Rosin Derivative IDOAMP Inhibits Prostate Cancer Growth via Activating RIPK1/RIPK3/MLKL Signaling Pathway

Hong Xu,¹Xingkai Zeng,²Xuecheng Wei,¹Zhongfeng Xue,²Naiwen Chen,¹Wei Zhu,¹Wenhua Xie,¹and Yi He¹

Academic Editor: En Yin Lai

Received03 Jun 2022

Accepted25 Jul 2022

Published04 Aug 2022

Abstract

Rosin derivatives such as dehydroabietic acid and dehydroabietic amine belonging to diterpenoids have similar structure with androgen that inhibited the occurrence and development of prostate cancer. In this study, the effects and possible mechanism of the rosin derivative IDOAMP on prostate cancer were investigated. Our results showed that IDOAMP effectively inhibited cell viabilities of LNCaP, PC3, and DU145 prostate cells. After the treatment with IDOAMP, the levels of cleaved-PARP, LC3BII/I, and HMGB1 were increased, whereas the expression of GPX4 was decreased. Interestingly, cell viability was reversed by the supplements of necrostatin-1 and necrosulfonamide. Meanwhile, the IDOAMP downregulated the expression of human Aurora kinase A that was overexpressed in prostate cancer. In addition, co-IP results showed that IDOAMP inhibited the binding of Aurora kinase A to the receptor-interacting serine/threonine kinase 1 (RIPK1) and RIPK3. However, the binding of RIPK1 to FADD, RIPK3, or MLKL was significantly promoted. Further studies showed that the phosphorylation levels of RIPK1, RIPK, and MLKL were increased in a concentration-dependent manner. In in vivo model, IDOAMP reduced the tumor volumes and weights. In conclusion, IDOAMP directly inhibited Aurora kinase A and promoted the RIPK1/RIPK3/MLKL necrosome activation to inhibit the prostate cancer.

1. Introduction

Prostate cancer (PCa), a malignant tumor of the male genitourinary system, is the 2nd most prevalent cancer affecting males [1], the 4th most frequently diagnosed cancer, and the 5th leading cause of death worldwide, comprising 14.1% of total new cancer cases and 6.8% of the total cancer-associated deaths in 2020 among males [2, 3]. Among all therapies for PCa, endocrine therapy is the most effective option [4], and three most commonly used endocrine drugs including goserelin, leuprorelin, and triptorelin are usually combined with bicalutamide or flutamide for the clinical treatment. Although these three endocrine drugs have shown the powerful anticancer properties owing to the structural similarity to luteinizing hormone-releasing hormone (LHRH), the resistance and other side effects of endocrine therapy would be unavoidable but appear eventually [5]. Therefore, developing effective therapies for PCa with less adverse effects is urgent.

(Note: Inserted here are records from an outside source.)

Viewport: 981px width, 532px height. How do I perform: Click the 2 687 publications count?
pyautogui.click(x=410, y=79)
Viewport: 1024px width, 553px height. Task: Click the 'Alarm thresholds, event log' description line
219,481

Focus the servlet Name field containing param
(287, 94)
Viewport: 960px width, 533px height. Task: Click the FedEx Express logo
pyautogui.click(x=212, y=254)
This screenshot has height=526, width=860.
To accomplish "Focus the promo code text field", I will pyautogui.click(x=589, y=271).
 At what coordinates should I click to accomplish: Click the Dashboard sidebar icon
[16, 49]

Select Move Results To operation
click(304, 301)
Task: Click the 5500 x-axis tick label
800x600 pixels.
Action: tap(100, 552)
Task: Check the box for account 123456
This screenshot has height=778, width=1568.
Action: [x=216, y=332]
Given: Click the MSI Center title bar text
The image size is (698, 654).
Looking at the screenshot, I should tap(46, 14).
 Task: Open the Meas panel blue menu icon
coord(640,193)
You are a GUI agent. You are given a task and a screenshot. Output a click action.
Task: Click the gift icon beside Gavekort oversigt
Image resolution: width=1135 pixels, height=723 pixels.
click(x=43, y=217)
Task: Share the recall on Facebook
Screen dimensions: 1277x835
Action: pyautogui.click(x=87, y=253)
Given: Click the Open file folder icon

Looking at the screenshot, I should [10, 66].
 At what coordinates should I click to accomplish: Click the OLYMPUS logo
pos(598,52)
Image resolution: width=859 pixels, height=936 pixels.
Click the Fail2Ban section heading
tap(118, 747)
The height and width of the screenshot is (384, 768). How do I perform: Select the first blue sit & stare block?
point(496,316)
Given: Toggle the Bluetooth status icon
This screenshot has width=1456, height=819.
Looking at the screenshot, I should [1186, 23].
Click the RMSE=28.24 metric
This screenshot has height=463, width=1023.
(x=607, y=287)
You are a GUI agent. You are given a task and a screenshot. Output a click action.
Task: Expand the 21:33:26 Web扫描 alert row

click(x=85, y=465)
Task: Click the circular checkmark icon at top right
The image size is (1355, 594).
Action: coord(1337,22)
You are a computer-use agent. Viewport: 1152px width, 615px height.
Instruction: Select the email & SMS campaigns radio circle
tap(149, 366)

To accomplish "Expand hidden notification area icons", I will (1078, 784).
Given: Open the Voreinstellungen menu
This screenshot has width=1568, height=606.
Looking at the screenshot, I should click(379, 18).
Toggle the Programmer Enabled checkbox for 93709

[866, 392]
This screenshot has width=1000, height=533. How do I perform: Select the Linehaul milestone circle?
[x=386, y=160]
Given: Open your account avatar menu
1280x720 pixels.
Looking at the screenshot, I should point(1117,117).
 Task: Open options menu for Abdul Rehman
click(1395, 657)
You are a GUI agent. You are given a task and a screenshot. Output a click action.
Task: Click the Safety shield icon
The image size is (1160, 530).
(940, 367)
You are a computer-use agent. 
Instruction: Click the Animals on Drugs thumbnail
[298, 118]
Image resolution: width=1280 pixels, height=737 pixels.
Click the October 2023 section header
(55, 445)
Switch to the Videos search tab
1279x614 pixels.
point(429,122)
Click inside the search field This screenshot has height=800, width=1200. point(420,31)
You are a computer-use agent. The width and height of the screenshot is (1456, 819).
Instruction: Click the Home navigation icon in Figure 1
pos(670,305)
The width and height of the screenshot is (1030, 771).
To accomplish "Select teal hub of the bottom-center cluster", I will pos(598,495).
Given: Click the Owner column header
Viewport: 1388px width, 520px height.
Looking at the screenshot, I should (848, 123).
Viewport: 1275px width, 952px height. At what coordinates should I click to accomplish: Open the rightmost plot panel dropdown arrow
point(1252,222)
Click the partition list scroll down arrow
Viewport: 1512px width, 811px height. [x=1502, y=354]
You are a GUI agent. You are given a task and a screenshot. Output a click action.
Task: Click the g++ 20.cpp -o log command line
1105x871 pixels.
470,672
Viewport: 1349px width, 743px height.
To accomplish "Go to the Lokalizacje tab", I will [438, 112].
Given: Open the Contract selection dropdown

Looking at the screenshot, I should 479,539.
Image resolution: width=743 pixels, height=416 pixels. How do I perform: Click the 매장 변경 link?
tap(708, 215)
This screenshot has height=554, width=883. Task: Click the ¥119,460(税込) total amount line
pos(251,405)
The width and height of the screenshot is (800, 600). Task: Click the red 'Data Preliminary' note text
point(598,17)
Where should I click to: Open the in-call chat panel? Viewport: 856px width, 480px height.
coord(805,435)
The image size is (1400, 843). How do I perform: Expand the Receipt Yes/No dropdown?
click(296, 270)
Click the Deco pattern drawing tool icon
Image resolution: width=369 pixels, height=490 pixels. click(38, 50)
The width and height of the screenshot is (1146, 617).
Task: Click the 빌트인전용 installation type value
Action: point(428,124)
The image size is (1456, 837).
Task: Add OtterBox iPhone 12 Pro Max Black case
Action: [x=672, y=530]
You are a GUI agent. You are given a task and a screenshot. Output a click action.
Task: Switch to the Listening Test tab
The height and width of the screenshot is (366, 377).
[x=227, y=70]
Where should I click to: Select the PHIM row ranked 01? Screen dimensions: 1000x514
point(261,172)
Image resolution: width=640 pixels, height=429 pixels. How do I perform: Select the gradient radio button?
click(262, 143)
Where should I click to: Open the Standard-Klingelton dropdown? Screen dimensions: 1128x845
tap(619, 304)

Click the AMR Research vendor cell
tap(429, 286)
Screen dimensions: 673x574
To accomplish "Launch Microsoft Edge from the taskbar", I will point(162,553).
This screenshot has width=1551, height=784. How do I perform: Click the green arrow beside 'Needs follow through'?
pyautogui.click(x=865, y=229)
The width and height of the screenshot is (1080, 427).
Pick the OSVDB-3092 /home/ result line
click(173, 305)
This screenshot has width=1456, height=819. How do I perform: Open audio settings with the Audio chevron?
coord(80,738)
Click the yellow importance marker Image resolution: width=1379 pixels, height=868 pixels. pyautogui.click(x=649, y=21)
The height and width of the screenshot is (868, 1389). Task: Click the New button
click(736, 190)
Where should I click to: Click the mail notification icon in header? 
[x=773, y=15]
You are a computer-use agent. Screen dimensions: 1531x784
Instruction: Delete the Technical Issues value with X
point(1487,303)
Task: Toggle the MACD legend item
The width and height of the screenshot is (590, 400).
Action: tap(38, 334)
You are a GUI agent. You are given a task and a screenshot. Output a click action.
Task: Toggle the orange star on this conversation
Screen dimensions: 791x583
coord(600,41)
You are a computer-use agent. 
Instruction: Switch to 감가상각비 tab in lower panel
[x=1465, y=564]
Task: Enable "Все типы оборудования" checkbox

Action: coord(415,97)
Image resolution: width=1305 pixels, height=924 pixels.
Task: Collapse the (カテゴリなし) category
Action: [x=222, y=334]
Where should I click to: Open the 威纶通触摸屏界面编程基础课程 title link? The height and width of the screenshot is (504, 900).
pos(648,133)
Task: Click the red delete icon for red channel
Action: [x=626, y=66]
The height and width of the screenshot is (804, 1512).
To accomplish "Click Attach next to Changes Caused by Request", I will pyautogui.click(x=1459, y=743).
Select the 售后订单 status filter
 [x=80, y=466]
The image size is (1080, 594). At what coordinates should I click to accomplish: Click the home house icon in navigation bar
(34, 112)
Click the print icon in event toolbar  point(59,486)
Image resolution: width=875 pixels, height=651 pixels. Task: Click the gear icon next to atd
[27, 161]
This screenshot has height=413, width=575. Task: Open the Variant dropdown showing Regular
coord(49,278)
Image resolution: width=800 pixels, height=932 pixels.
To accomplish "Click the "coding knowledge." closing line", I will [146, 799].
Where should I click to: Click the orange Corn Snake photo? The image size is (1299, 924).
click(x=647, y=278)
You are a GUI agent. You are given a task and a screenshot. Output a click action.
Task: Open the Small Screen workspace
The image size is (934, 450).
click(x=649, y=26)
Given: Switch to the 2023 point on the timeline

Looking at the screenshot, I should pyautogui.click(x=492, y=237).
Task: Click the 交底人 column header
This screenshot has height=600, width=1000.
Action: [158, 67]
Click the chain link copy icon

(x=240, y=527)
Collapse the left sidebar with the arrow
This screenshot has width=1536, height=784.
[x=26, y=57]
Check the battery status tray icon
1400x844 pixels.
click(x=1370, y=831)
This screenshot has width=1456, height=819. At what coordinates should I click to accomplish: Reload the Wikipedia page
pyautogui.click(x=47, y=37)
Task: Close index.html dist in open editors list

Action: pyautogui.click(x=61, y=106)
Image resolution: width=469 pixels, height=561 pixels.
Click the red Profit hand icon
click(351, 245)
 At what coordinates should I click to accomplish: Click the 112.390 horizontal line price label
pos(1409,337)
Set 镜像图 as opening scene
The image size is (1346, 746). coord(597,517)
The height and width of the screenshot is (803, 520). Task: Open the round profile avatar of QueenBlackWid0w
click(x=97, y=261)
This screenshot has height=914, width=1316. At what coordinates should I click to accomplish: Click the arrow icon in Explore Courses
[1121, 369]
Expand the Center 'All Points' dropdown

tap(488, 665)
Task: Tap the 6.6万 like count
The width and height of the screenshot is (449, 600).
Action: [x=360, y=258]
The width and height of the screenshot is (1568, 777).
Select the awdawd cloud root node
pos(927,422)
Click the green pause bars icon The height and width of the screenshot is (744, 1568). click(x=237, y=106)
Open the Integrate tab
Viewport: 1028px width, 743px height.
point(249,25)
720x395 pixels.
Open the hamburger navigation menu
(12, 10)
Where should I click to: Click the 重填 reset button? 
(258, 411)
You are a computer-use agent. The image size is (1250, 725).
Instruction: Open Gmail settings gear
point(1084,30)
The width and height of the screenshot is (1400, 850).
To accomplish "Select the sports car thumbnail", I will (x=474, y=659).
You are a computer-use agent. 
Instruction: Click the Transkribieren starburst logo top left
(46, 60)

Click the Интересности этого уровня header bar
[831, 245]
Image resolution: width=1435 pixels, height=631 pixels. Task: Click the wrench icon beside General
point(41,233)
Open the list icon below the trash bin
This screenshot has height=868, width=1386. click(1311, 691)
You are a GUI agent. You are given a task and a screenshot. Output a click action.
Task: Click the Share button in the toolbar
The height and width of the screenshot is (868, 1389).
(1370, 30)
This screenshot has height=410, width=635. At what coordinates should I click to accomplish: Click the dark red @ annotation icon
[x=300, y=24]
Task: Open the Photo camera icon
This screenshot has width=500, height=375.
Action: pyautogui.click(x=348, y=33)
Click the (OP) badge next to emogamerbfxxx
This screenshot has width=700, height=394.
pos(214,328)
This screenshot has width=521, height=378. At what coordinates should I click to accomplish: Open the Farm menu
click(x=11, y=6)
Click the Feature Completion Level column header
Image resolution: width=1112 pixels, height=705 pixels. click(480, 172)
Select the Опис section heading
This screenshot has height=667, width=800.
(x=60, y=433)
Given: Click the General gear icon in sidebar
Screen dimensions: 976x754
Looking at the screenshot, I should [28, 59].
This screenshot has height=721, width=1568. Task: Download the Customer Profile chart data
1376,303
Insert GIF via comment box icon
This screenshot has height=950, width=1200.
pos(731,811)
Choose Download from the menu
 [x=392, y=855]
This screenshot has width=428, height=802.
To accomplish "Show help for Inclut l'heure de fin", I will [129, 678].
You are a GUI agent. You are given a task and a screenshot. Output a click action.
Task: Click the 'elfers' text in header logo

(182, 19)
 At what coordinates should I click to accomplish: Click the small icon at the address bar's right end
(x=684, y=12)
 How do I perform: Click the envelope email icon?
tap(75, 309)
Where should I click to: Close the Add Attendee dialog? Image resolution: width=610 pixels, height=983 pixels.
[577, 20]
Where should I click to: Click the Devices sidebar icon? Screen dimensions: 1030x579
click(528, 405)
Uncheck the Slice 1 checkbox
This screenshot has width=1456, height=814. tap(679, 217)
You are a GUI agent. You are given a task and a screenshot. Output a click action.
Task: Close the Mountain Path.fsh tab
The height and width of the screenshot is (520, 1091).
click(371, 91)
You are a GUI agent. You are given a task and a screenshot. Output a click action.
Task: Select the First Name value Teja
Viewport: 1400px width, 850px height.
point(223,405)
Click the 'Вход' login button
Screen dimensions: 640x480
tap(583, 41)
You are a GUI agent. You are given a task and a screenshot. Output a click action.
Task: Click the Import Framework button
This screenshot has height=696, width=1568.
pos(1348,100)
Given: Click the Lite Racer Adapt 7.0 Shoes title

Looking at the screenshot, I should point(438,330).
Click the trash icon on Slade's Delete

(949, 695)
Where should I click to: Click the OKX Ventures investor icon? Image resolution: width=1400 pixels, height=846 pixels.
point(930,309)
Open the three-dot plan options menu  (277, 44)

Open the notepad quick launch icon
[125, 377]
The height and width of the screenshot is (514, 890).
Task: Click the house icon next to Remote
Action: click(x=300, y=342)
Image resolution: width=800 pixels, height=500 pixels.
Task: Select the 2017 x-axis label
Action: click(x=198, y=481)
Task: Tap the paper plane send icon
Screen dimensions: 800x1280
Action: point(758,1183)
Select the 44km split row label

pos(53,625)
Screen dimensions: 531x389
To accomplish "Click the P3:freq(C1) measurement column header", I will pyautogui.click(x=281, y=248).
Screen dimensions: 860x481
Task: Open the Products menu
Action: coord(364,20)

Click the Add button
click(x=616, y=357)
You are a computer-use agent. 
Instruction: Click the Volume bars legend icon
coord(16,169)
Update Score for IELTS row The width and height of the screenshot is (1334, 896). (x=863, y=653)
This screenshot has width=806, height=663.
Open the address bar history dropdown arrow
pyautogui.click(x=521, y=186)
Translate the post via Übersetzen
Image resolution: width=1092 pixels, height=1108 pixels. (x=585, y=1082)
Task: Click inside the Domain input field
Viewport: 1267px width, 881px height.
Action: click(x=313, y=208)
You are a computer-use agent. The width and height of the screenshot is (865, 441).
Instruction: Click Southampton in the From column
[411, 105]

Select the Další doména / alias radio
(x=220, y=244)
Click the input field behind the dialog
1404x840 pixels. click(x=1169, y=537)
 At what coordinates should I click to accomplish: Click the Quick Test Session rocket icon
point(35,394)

Terpenoids are an important class of natural drugs or drug precursors for treating or preventing cancers and other diseases [6]. A previous study showed that Ganoderma triterpenoids significantly suppressed cell proliferation of two human PCa cell lines, LNCaP and PC3 [7]. Similarly, diterpenoids have been reported to possess biological activities against tumors particularly for PCa [8–10]. Moreover, numerous studies have shown that rosin derivatives extracted from plants exhibit antitumor effects [11–15]. Rosin derivatives such as dehydroabietic acid and dehydroabietic amine make up a large group of diterpenes. Dehydroabietic acid and dehydroabietic amine, which are two kinds of rosin derivatives, are typical diterpenes compounds. The rosin derivatives hydroabietic acid and dehydroabietic amine show similarities to androgen in their chemical structure, suggesting they may be active against PCa cells. Thus, we synthesized the rosin derivative 4-((((7-isopropyl-1,4a-dimethyl-1,2,3,4,4a,9,10,10a-octahydrophenanthren-1-yl)methyl)amino)methyl)phenol whose structure is similar to androgen. It is termed as IDOAMP because of its chemical structure, and we investigate that this IDOAMP has the potential to suppress PCa.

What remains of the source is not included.